Carbon fibre fabric (without sizing material) in woven form (99.5% carbon, 30 picks per inch and 30 ends per inch) (model: 1071 HCB, manufactured by AvCarb, supplied by Fuel Cell Store, Lowell, TX, USA) was used in this study. The fabric weight and thickness were 132 g/m2 and 0.356 mm, respectively. The carbon fibre fabric was first cleaned with acetone (30 mL/L) for 15 min to remove oily and greasy impurities on the fabric surface. After cleaning, the fabric was dried completely in an oven at 70 °C for at least 15 min. The cleaned carbon fibre fabric was then stored in a conditioning room with relative humidity of 65% ± 2% at 21 ± 1 °C for at least 24 h before use.

2.2. Laser Treatment

Industrial scale laser engraving machine (with pulsed CO2 source, wavelength = 10.6 µm) (“Flexi-e V2”, Jeanologia, Valencia, Spain) coupled to a laser operating system “eMark” was used in the study in normal atmospheric environment. The carbon fibre fabric samples were laid flat on the laser treatment table to avoid wrinkling effect and uneven laser irradiation. The carbon fibre fabrics were then treated under different combinations (total 40 combinations) of laser process parameters, i.e., pixel time (110, 120, 130, 140, 150, 160, 170, 180, 190 and 200 µs, with 10 µs intervals) and resolution (70, 80, 90 and 100 dpi (dots per inch), with 10 dpi intervals). The laser fluence was in the range of 3.50–70.0 W/cm2. The surface engraved pattern size in the carbon fibre fabric was 5 cm × 5 cm. After laser treatment, the samples were conditioned with relative humidity of 65% ± 2% and 21 ± 1 °C for at least 24 h before evaluation.

> **Given information**
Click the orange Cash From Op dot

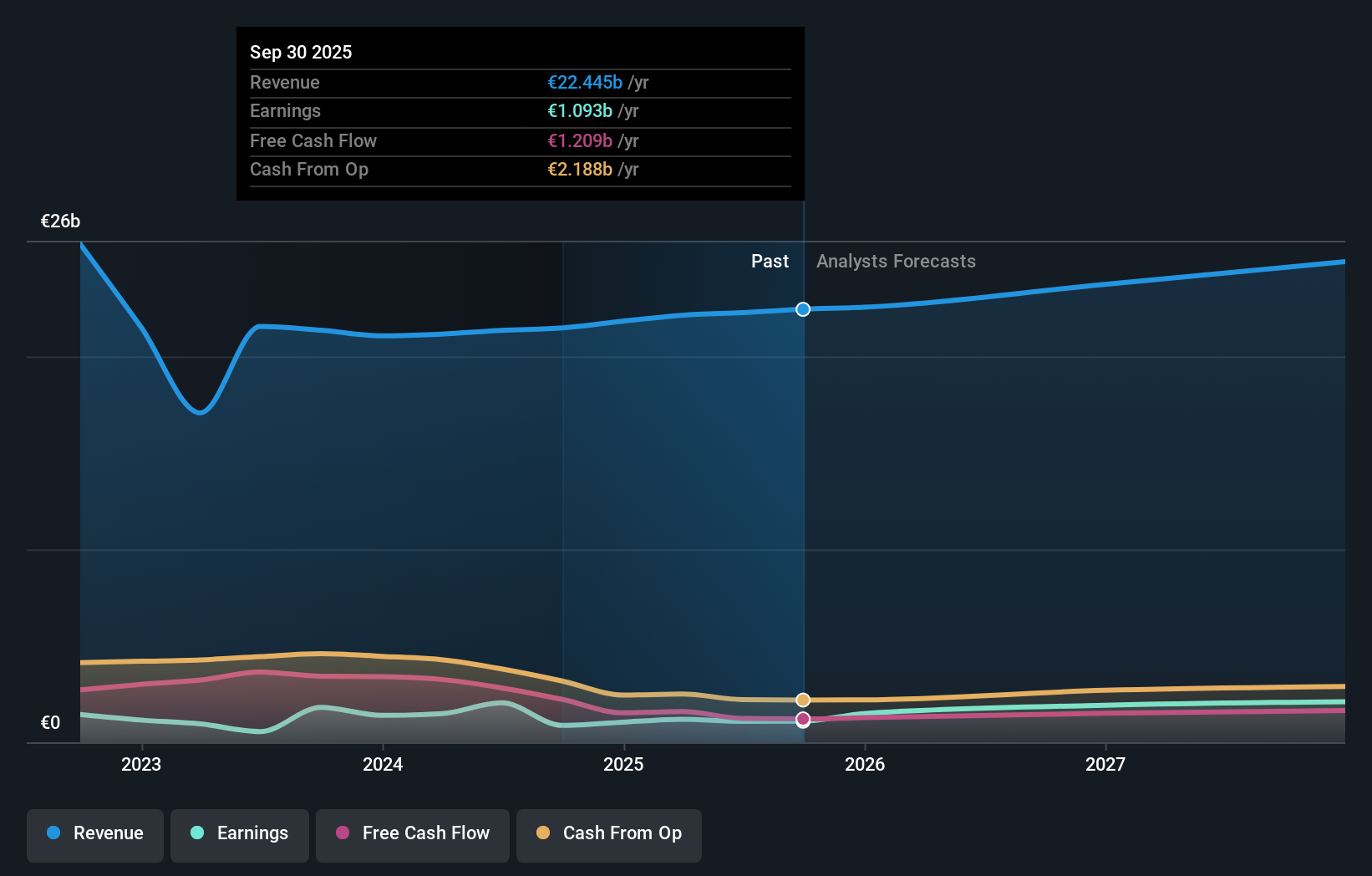tap(542, 833)
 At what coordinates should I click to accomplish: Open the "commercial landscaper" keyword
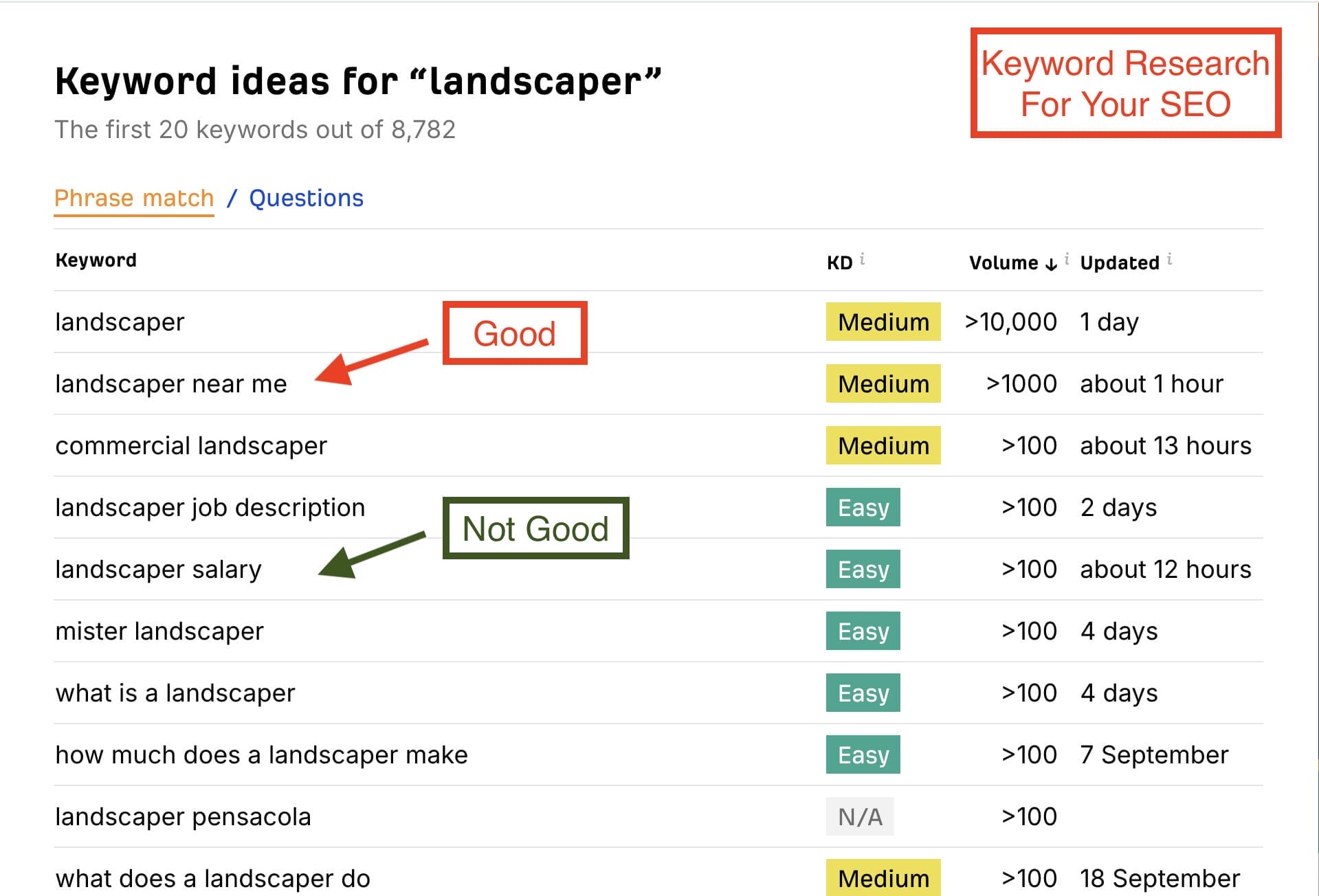(x=191, y=445)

> **The tasks**
1. Reproduce the passage on laser-treated carbon fabric word for word, starting with "Carbon fibre fabric (without" and going on through "h before use.".
2. Carry on the passage on laser-treated carbon fabric from its last sentence.
The listing isn't needed for any of this.

> **Expected outputs**
1.
Carbon fibre fabric (without sizing material) in woven form (99.5% carbon, 30 picks per inch and 30 ends per inch) (model: 1071 HCB, manufactured by AvCarb, supplied by Fuel Cell Store, Lowell, TX, USA) was used in this study. The fabric weight and thickness were 132 g/m2 and 0.356 mm, respectively. The carbon fibre fabric was first cleaned with acetone (30 mL/L) for 15 min to remove oily and greasy impurities on the fabric surface. After cleaning, the fabric was dried completely in an oven at 70 °C for at least 15 min. The cleaned carbon fibre fabric was then stored in a conditioning room with relative humidity of 65% ± 2% at 21 ± 1 °C for at least 24 h before use.

2.
2.3. Contact Angle Measurement

The surface wetting behaviour of the carbon fibre fabric was measured using a contact angle meter (CAM-Micro, Tantec, IL, USA) [19]. A drop of 5 μL deionised water was used to probe the sample surface. The image of the water droplet was captured by a high-resolution camera and the water contact angle was measured from the image. Several readings were measured for each sample and three readings with 95% confidence level were taken and the mean value was calculated.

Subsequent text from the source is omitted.